One Ingredient, One Term
March 24, 2004
Last Month at the Federal Circuit - April 2004
Judges: Rader (author), Bryson, and Dyk
In Arnold Partnership v. Godici, No. 03-1339 (Fed. Cir. Mar. 24, 2004), the Federal Circuit affirmed the district court’s denial of term extension for U.S. Patent No. 4,587,252 (“the ‘252 patent”), which claims, inter alia, compositions comprising hydrocodone and ibuprofen. Term extension for the ‘252 patent would be proper under 35 U.S.C. § 156 “if . . . the permission for the commercial marketing or use of the product . . . is the first permitted commercial marketing or use of the product . . . .” 35 U.S.C. § 156(a)(5)(A). More specifically, term extension would have been proper if the statutory term “product” referred to the claimed combination of hydrocodone and ibuprofen, rather than these individual active ingredients, because both of these ingredients had been previously marketed individually, whereas the combination had not.

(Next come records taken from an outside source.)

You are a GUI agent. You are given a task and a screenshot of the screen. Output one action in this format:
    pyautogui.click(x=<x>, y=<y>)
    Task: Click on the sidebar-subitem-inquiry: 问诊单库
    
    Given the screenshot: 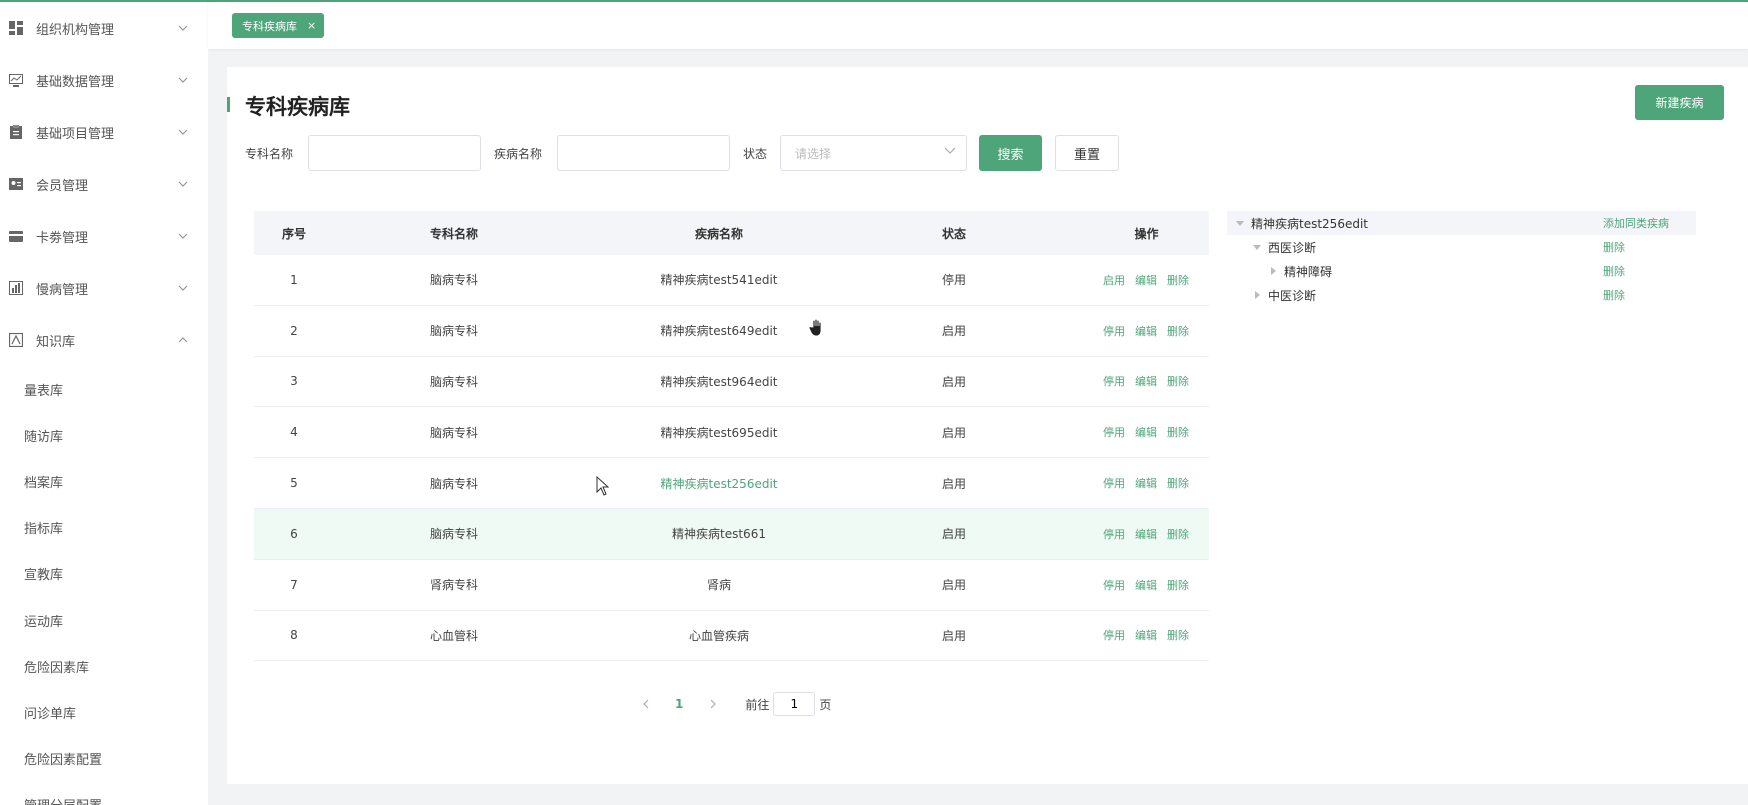 What is the action you would take?
    pyautogui.click(x=104, y=712)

The Federal Circuit held that “product” under the statute referred to “the active ingredient,” not to the “active ingredient[s],” because that was precisely how the statute defined the term “product”: as singularly referring to “the active ingredient.” See 35 U.S.C. § 156(f)(1)(A) and (f)(2)(A). The Court found no statutory history that contradicted this “straightforward reading of the statute.” The Court also rejected the implication that a provision for calculating the period of the extension, 35 U.S.C. § 156(c), which referred to the “review period for the approved product,” somehow required “a definition in harmony with the product approved by [the] FDA,” contrary to the plain language of the statute. Accordingly, the Federal Circuit affirmed the district court’s denial of term extension under 35 U.S.C. § 156.